You have almost no information, other than extremely explicit actions that people are ting and those explicit actions aren’t always like meaningful and allow you to do that. So with Facebook, you can get the stuff out, it’s not easy, and it’s not necessarily fun to parse, because it’s there. With and as you’ve experienced with Slack, you can’t really say,—it’s not easy to say how many times did somebody trigger this and what did they do after or those kinds of feedback loops and this reflects the fact that a lot of these services are very top-down, and we are the down. Right? Like we are the ones that are having to work around the constraints, but we don’t necessarily have a way of feeding back to them. It would make my life easier if you were doing this and I use that analogy very specifically because it’s like getting an app approved in the App Store. They say you have to jump really high and you’re like sure, because I really want you to approve my app and if they say we’re not going to tell you anything useful but if you want to be here that’s how you have to play. That’s where we are. But I think it’s still early enough that if media organizations got our shit together and pushed back a little bit more, we still have the room to ask for those things. Because most of the time it’s not like malicious information hoarding. Sometimes it is. But sometimes it was just like I didn’t think this was useful to be. Like this isn’t a use case that we’ve ever had before and we’ve had some success pushing back and getting some great information as a result.

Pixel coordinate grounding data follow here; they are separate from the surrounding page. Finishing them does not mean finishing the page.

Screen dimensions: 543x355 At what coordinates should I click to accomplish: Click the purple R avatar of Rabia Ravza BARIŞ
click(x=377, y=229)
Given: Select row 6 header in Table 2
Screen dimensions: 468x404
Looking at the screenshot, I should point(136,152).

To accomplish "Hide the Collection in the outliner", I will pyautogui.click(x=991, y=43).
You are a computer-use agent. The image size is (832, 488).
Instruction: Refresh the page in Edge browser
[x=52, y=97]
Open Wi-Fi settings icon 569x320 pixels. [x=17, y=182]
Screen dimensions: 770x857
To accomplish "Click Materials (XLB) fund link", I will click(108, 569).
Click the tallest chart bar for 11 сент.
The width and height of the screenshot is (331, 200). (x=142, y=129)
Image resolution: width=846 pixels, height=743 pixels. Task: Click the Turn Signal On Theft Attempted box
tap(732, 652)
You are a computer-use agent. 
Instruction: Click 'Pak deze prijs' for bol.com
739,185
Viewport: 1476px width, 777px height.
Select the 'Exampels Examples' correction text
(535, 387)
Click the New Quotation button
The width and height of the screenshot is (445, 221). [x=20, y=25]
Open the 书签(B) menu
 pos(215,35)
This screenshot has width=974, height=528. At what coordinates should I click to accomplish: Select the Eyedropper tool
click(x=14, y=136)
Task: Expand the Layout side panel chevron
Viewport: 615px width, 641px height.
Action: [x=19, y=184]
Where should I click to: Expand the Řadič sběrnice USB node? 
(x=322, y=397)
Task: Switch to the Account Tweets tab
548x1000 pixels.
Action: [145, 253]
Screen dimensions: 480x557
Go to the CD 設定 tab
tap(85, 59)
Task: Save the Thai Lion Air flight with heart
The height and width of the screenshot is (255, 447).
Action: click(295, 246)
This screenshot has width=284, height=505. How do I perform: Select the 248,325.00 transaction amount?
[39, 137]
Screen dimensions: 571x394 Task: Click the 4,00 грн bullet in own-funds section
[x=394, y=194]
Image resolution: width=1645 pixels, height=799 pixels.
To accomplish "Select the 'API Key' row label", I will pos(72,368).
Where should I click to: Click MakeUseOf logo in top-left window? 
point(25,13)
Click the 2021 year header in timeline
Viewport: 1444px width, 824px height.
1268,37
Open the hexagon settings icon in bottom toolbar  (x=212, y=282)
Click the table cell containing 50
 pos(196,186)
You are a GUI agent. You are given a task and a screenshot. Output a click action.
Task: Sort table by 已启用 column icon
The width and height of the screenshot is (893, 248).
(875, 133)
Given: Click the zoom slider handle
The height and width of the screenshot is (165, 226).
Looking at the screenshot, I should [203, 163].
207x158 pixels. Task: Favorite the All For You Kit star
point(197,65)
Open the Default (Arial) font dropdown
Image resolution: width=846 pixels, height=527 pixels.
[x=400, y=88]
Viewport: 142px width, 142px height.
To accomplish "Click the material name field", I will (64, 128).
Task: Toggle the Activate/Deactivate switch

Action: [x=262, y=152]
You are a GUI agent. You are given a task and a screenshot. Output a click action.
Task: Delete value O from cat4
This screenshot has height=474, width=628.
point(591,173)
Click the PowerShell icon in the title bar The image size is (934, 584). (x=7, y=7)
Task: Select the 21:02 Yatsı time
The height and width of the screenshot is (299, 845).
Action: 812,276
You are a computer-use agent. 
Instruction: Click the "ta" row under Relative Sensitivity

PARTICIPANT: If you’re playing with … reaching bots. It’s like if you took parts of Facebook, parts of Twitter, and Facebook messenger and like the text messages and a payments app and shoved them all into one thing and then put about 800 million people on it, so you use it for just getting around in China, and there’s like lots of bots that you use like to check into a hostel and it’s partially automaed and then when it struggles because the cost of labor is lower, it goes to a person. It struggles a lot with my responses because my Mandarin is shitty. Do you think there’s a possibility of like these like quasi-bots appearing or just is the labor cost too high here?

PARTICIPANT: I mean these are phone banks, right? This approach is what we’ve done with customer service, it’s what we’ve done sometimes in newsrooms, where we’re like, escalate to the most senior editor. I do think that the resource cost is something that we continue to underestimate. Like if we want to build really good experiences we need to throw more people at the problem and we’re currently approaching bots at throwing fewer people at the problem and there’s a short-term gain that leads to a long-term problem which is something that I’m sure is very familiar to all of you in this room and that is where that we’ve made the mistake. Like we see this as a way of cutting people out of the process and being like if somebody wants to know what the top three headlines are, they can be just like what’s the top three headlines and we don’t have to do anything. True, but they could also go to your website or use your app or do something else, so if we’re going to put dev resources into building something that are editorial information, that editorial information has to be manifestly better, easier to get to and somehow more convenien than all of the other places that other people are. And if we get to services and get people escalate and do things that they can’t get other places, if we get into the expectation that there is going to be a human at the other end of this or if there’s going to be a bot so good we don’t need a human, are we in fact able to deliver on that?

PARTICIPANT: Millie: I think that’s it. We’re out of time.